_PROVIDED MATERIAL_
------------------------

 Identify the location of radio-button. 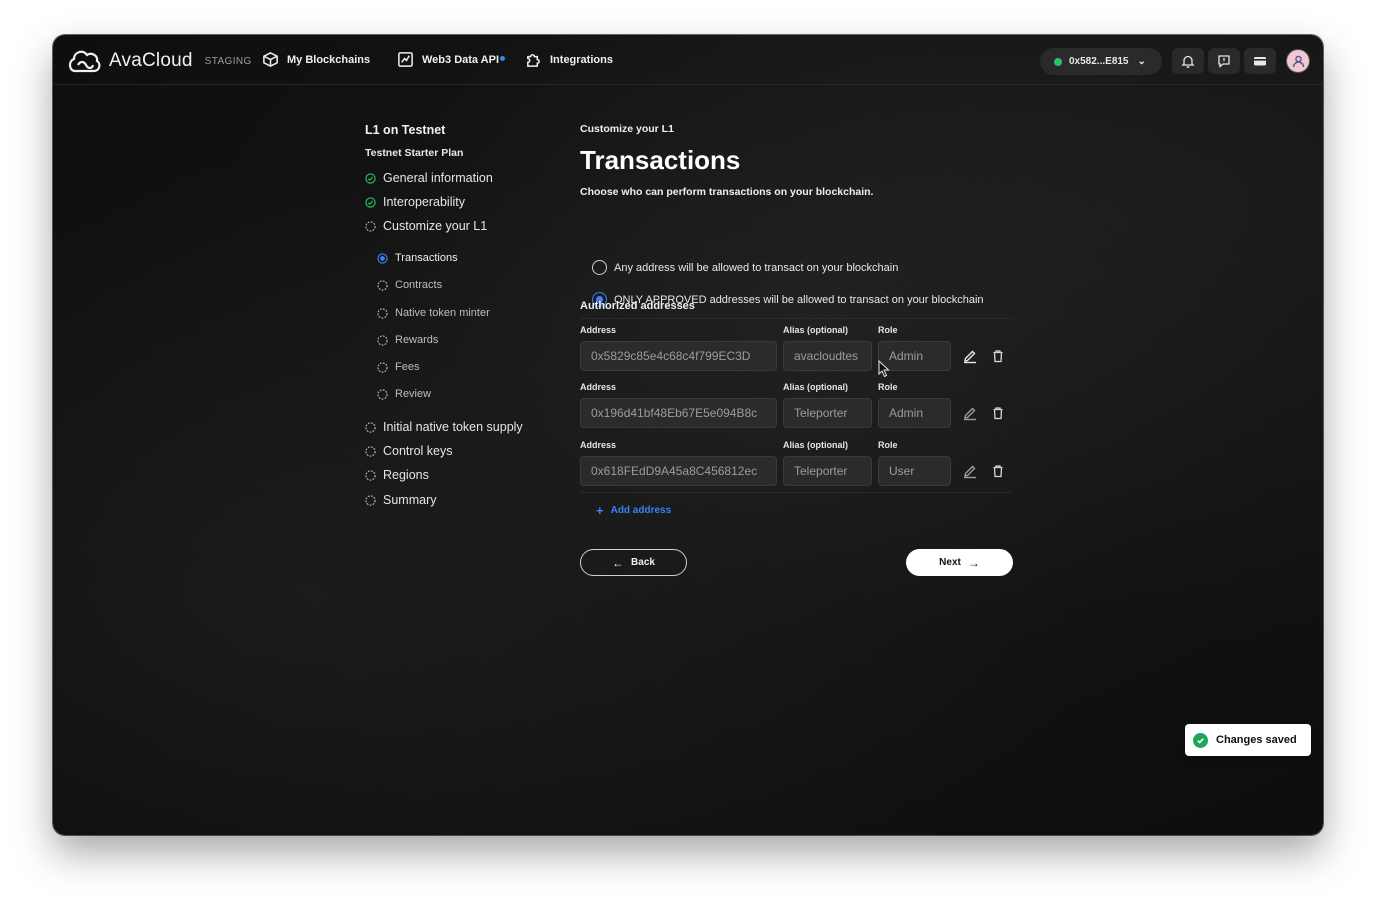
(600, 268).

------------------------

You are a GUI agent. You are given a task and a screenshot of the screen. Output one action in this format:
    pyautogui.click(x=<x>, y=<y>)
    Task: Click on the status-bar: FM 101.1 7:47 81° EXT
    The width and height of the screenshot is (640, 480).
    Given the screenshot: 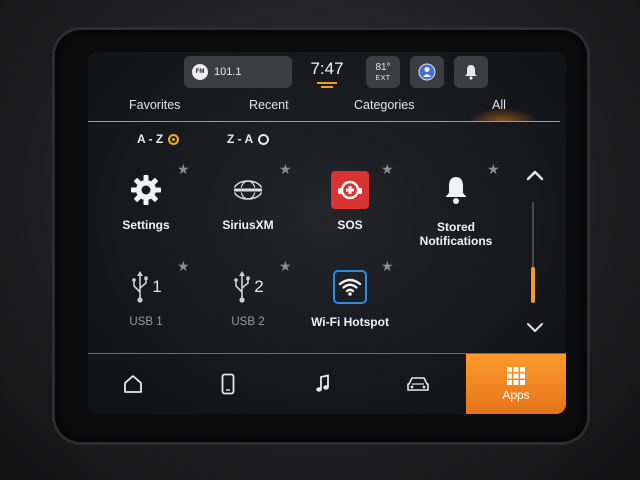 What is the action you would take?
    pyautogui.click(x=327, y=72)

------------------------

_DESCRIPTION OF THE TASK_
Please extract the entries from the line with "You are a GUI" to the line with "Task: Click on", both included, and reproduce those lines exactly.

_TASK RESPONSE_
You are a GUI agent. You are given a task and a screenshot of the screen. Output one action in this format:
    pyautogui.click(x=<x>, y=<y>)
    Task: Click on the status-bar: FM 101.1 7:47 81° EXT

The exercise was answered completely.